§ Dataset entries
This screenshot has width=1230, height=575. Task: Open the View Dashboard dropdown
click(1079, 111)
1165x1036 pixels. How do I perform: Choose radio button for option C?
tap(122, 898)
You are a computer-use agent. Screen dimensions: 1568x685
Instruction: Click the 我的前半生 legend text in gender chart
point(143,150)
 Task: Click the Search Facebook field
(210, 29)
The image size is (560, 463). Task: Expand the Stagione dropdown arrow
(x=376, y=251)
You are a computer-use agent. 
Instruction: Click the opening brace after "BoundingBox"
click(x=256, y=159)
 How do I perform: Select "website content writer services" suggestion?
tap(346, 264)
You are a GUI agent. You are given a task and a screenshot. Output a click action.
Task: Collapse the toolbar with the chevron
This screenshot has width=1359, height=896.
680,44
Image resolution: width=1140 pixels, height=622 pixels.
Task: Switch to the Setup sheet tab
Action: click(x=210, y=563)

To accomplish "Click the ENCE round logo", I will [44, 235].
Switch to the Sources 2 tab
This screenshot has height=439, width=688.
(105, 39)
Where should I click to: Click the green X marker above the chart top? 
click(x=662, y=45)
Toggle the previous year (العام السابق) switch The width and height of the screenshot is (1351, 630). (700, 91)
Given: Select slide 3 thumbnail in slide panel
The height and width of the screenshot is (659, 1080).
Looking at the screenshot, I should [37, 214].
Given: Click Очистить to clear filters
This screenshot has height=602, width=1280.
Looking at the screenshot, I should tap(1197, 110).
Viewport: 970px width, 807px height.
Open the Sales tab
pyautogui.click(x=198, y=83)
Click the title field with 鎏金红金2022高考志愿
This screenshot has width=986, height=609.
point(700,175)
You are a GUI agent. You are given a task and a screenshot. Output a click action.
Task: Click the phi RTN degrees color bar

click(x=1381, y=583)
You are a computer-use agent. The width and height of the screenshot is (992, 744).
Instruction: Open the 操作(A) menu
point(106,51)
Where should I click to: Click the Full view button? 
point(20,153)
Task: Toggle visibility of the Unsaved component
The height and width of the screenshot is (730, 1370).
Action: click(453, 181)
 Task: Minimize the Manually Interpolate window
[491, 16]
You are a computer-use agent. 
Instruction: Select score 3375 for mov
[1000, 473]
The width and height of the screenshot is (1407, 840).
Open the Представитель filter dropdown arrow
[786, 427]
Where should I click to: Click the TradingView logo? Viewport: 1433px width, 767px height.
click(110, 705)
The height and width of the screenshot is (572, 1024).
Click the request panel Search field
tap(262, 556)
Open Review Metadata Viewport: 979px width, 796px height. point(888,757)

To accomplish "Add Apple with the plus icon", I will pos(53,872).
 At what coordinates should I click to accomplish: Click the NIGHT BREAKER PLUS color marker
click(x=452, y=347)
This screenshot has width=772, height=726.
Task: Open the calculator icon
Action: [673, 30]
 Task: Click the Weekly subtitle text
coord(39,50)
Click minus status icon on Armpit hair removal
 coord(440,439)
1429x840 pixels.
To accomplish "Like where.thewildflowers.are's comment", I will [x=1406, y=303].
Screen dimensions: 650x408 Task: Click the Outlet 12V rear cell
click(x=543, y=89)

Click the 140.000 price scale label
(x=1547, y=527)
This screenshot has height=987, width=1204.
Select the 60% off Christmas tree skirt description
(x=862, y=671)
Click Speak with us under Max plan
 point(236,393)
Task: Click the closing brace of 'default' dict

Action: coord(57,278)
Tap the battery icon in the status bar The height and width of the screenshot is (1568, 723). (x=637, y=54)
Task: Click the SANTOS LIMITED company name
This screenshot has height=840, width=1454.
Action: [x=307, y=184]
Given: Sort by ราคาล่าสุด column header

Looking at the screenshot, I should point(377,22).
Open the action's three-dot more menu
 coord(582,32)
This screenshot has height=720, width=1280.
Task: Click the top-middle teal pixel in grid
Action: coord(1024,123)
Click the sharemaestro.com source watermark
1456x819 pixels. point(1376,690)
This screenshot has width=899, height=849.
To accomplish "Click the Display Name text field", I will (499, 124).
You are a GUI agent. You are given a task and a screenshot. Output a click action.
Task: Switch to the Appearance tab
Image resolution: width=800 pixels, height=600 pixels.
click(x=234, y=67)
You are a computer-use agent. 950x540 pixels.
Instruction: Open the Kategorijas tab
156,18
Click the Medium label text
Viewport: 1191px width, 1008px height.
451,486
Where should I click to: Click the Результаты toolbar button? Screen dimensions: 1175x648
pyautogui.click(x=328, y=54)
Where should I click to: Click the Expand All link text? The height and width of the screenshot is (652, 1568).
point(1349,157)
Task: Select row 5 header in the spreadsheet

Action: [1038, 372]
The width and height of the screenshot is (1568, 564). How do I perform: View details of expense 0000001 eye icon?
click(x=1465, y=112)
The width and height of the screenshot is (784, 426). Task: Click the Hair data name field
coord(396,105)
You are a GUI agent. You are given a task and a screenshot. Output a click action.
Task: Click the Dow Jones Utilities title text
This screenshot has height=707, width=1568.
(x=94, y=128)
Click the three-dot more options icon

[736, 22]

§ YOUR GOAL
Every entry above must be returned word for word.

§ TASK ANSWER
This screenshot has width=1230, height=575. Task: Open the View Dashboard dropdown
click(1079, 111)
1165x1036 pixels. How do I perform: Choose radio button for option C?
tap(122, 898)
You are a computer-use agent. Screen dimensions: 1568x685
Instruction: Click the 我的前半生 legend text in gender chart
point(143,150)
 Task: Click the Search Facebook field
(210, 29)
The image size is (560, 463). Task: Expand the Stagione dropdown arrow
(x=376, y=251)
You are a computer-use agent. 
Instruction: Click the opening brace after "BoundingBox"
click(x=256, y=159)
 How do I perform: Select "website content writer services" suggestion?
tap(346, 264)
You are a GUI agent. You are given a task and a screenshot. Output a click action.
Task: Collapse the toolbar with the chevron
This screenshot has width=1359, height=896.
680,44
Image resolution: width=1140 pixels, height=622 pixels.
Task: Switch to the Setup sheet tab
Action: click(x=210, y=563)

To accomplish "Click the ENCE round logo", I will [44, 235].
Switch to the Sources 2 tab
This screenshot has height=439, width=688.
(105, 39)
Where should I click to: Click the green X marker above the chart top? 
click(x=662, y=45)
Toggle the previous year (العام السابق) switch The width and height of the screenshot is (1351, 630). (700, 91)
Given: Select slide 3 thumbnail in slide panel
The height and width of the screenshot is (659, 1080).
Looking at the screenshot, I should [37, 214].
Given: Click Очистить to clear filters
This screenshot has height=602, width=1280.
Looking at the screenshot, I should tap(1197, 110).
Viewport: 970px width, 807px height.
Open the Sales tab
pyautogui.click(x=198, y=83)
Click the title field with 鎏金红金2022高考志愿
This screenshot has width=986, height=609.
point(700,175)
You are a GUI agent. You are given a task and a screenshot. Output a click action.
Task: Click the phi RTN degrees color bar

click(x=1381, y=583)
You are a computer-use agent. The width and height of the screenshot is (992, 744).
Instruction: Open the 操作(A) menu
point(106,51)
Where should I click to: Click the Full view button? 
point(20,153)
Task: Toggle visibility of the Unsaved component
The height and width of the screenshot is (730, 1370).
Action: click(453, 181)
 Task: Minimize the Manually Interpolate window
[491, 16]
You are a computer-use agent. 
Instruction: Select score 3375 for mov
[1000, 473]
The width and height of the screenshot is (1407, 840).
Open the Представитель filter dropdown arrow
[786, 427]
Where should I click to: Click the TradingView logo? Viewport: 1433px width, 767px height.
click(110, 705)
The height and width of the screenshot is (572, 1024).
Click the request panel Search field
tap(262, 556)
Open Review Metadata Viewport: 979px width, 796px height. point(888,757)

To accomplish "Add Apple with the plus icon", I will pos(53,872).
 At what coordinates should I click to accomplish: Click the NIGHT BREAKER PLUS color marker
click(x=452, y=347)
This screenshot has width=772, height=726.
Task: Open the calculator icon
Action: [673, 30]
 Task: Click the Weekly subtitle text
coord(39,50)
Click minus status icon on Armpit hair removal
 coord(440,439)
1429x840 pixels.
To accomplish "Like where.thewildflowers.are's comment", I will [x=1406, y=303].
Screen dimensions: 650x408 Task: Click the Outlet 12V rear cell
click(x=543, y=89)

Click the 140.000 price scale label
(x=1547, y=527)
This screenshot has height=987, width=1204.
Select the 60% off Christmas tree skirt description
(x=862, y=671)
Click Speak with us under Max plan
 point(236,393)
Task: Click the closing brace of 'default' dict

Action: coord(57,278)
Tap the battery icon in the status bar The height and width of the screenshot is (1568, 723). (x=637, y=54)
Task: Click the SANTOS LIMITED company name
This screenshot has height=840, width=1454.
Action: [x=307, y=184]
Given: Sort by ราคาล่าสุด column header

Looking at the screenshot, I should point(377,22).
Open the action's three-dot more menu
 coord(582,32)
This screenshot has height=720, width=1280.
Task: Click the top-middle teal pixel in grid
Action: coord(1024,123)
Click the sharemaestro.com source watermark
1456x819 pixels. point(1376,690)
This screenshot has width=899, height=849.
To accomplish "Click the Display Name text field", I will (499, 124).
You are a GUI agent. You are given a task and a screenshot. Output a click action.
Task: Switch to the Appearance tab
Image resolution: width=800 pixels, height=600 pixels.
click(x=234, y=67)
You are a computer-use agent. 950x540 pixels.
Instruction: Open the Kategorijas tab
156,18
Click the Medium label text
Viewport: 1191px width, 1008px height.
451,486
Where should I click to: Click the Результаты toolbar button? Screen dimensions: 1175x648
pyautogui.click(x=328, y=54)
Where should I click to: Click the Expand All link text? The height and width of the screenshot is (652, 1568).
point(1349,157)
Task: Select row 5 header in the spreadsheet

Action: [1038, 372]
The width and height of the screenshot is (1568, 564). How do I perform: View details of expense 0000001 eye icon?
click(x=1465, y=112)
The width and height of the screenshot is (784, 426). Task: Click the Hair data name field
coord(396,105)
You are a GUI agent. You are given a task and a screenshot. Output a click action.
Task: Click the Dow Jones Utilities title text
This screenshot has height=707, width=1568.
(x=94, y=128)
Click the three-dot more options icon

[736, 22]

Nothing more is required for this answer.